I gradually began to discern some structure in the world around me. I could see the tangled brass and quartz of the upturned Time Machine, sparkling in the candlelight, and a form — like a large statue, or a building — which loomed, pale and huge, not far from where I stood. The land was not completely without light. The sun might be gone, but in patches above me the stars still shone, though slid about by time from the constellations of my boyhood. There was no sign of our friendly moon.
In one part of the sky, though, no stars shone: in the west, protruding over the black horizon, there was a flattened ellipse, unbroken by stars, spanning fully a quarter of the sky. This was the sun, shrouded in its astonishing shell!

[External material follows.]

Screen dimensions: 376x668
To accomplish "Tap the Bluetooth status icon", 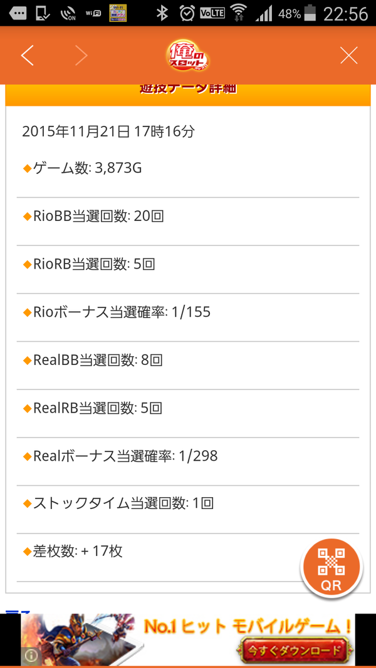I will point(162,13).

As I came out of my funk, I decided my first action should be to secure my passage home: I must right the Time Machine — but I would not do it in the dark! I knelt down and felt about on the ground. The sand was hard, the grains fine-packed. I dug into it with my thumb, and pushed out a little depression; into this improvised holder I popped my candle, confident that in a few moments sufficient wax would melt to hold it more firmly in place. Now I had a steady light to guide my operations, and my hands were free.
I set my teeth, drew my breath, and grappled with the weight of the machine. I wedged my wrists and knees under its framework, trying to wrestle the thing from the ground — its construction had been intended for solidity, not ease of handling — until, at last, it gave under my onslaught and tipped over. One nickel rod struck my shoulder, quite painfully.
I rested my hand on the saddle, and felt where its leather surface was scuffed by the sand of this new future. In the dark of my own shadow, I reached out and found the chronometric dials with my probing fingertips — one glass had shattered, but the dial itself seemed in working order — and the two white levers with which I could bring myself home. As I touched the levers, the machine shivered like a ghost, reminding me that it — and I — were not of this time: that at any moment now, of my choosing, I only had to board my device to return to the security of 1891, at the risk of nothing more than a little bruised pride.
I lifted the candle from its socket in the sand and held it over my dials. It was, I found, Day 239,354,634: therefore — I estimated — the year was A.D. 651,208. My wild imaginings about the mutability of past and fixture must be correct; for this darkened hill-side was located in time a hundred and fifty millennia before Weena’s birth, and I could not envisage a way in which that sunlit garden-world could develop from this rayless obscurity!
In my remote childhood, I remember being entertained by my father with a primitive wonder — toy called a “Dissolving View.” Crudely colored pictures were thrown onto a screen by a double-barreled arrangement of lenses. A picture would be projected first by the right-hand lens of the contraption; then the light would be shifted to the left-hand side, so that the picture cast from the right faded as the other grew in brightness. As a child I was deeply impressed by the way in which a bright reality turned into a phantom, to be replaced by a successor whose form was at first visible only as an outline. There were exhilarating moments when the two images were exactly in balance, and it was hard to determine which details were advancing and which were receding realities, or whether any part of the ensemble of images was truly “real.”
Thus, as I stood in that darkened landscape, I felt the sturdy description of the world I had constructed for myself growing misty and faint, to be replaced only by the barest bones of a successor, and with more confusion than clarity!
The divergence of the twin Histories I had witnessed — in the first, the building of the Eloi’s garden world; in the second, the extinguishing of the sun, and the establishment of this planetary desert — was incomprehensible to me. How could events be, and then not be?